Prior to the 2015 election, during President Goodluck Jonathan’s administration, it was clear to many observers that the Yoruba political class was not prominently represented in the highest offices of the land. The President was from the South South, the Vice President from the North West, the Senate President from the North Central, and the Speaker from the North West. In the most visible power structure of the federation, the Yoruba voice was not at the forefront.
Yet, there was no loud campaign of grievance. There was no sustained narrative of victimhood. There was no attempt to demarket the country or delegitimize the system. Instead, there was reflection. There was strategy. There was a sober reassessment of how to regain political relevance within the framework of national politics.
The conclusion was simple and pragmatic. Relevance in Nigeria does not come from isolation. It comes from coalition. It comes from alignment. It comes from understanding that national politics requires national partnerships.

That period produced a political recalibration led by Asiwaju Bola Ahmed Tinubu. The approach was not sectional. It was not emotional. It was deliberate. It was to engage the North, build bridges, and create a political alliance that could alter the balance of power at the center. The partnership with Muhammadu Buhari in 2015 was the outcome of that strategy. It returned the Yoruba to the heart of federal power through the office of the Vice President.
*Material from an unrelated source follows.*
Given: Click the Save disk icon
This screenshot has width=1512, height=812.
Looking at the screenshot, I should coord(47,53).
Eight years later, that same political pathway has culminated in a Yoruba man becoming President of the Federal Republic of Nigeria.
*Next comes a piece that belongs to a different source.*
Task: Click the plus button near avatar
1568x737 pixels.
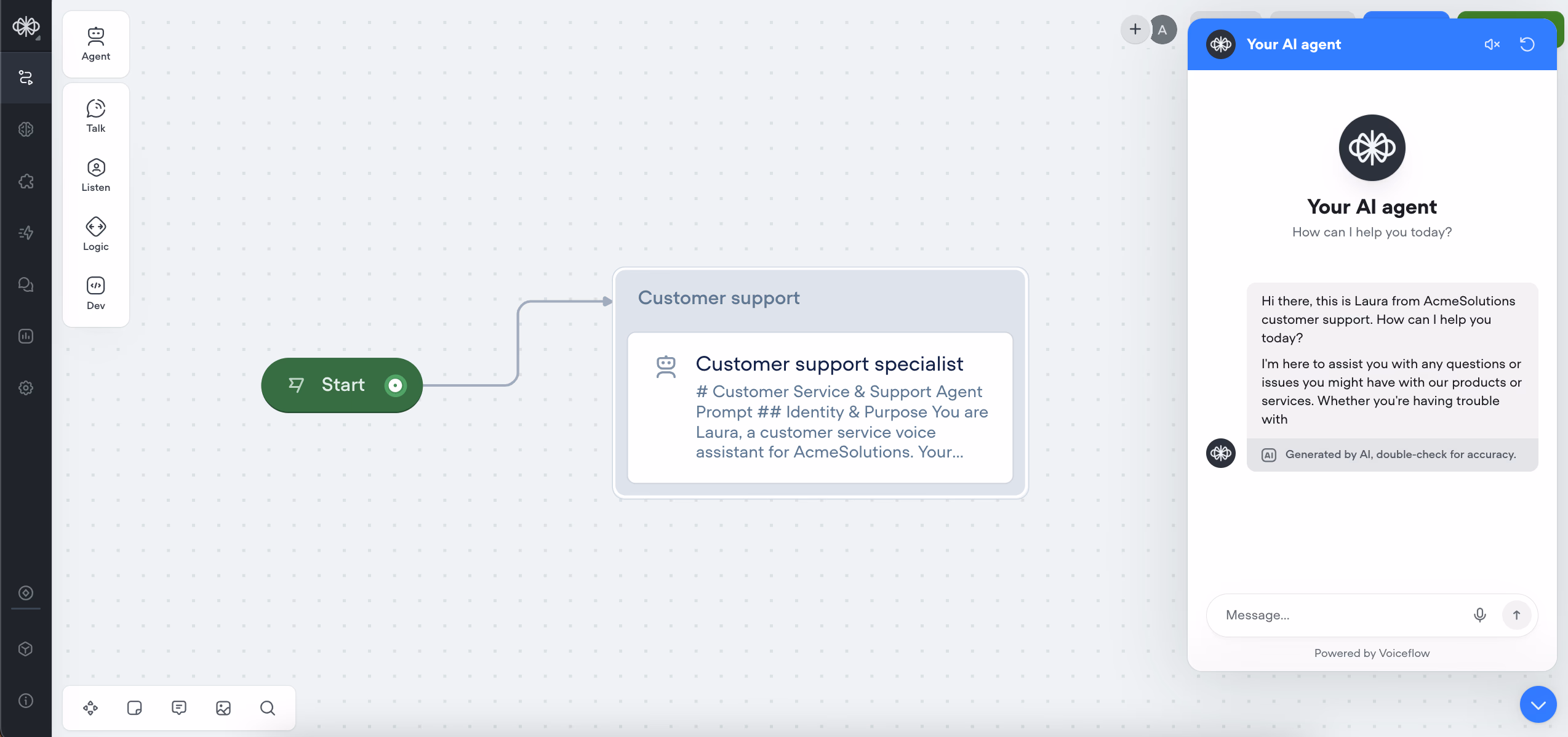Action: click(1135, 29)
This is the lesson. Political relevance in a federation like Nigeria is not achieved through estrangement. It is achieved through participation. It is achieved through patient coalition building, through national outlook, and through strategic engagement with the center.
At no point during the years of underrepresentation did the Yoruba political establishment attempt to undermine the legitimacy of the country. The focus was on how to re-enter the mainstream of national politics with strength and credibility.
This is a lesson that remains relevant for every region. Sustainable political influence in Nigeria requires humility, planning, and the willingness to play national politics rather than sectional politics. It requires alignment with the federal center, constructive engagement, and long term strategy.
That is how political relevance is built. That is how it is sustained.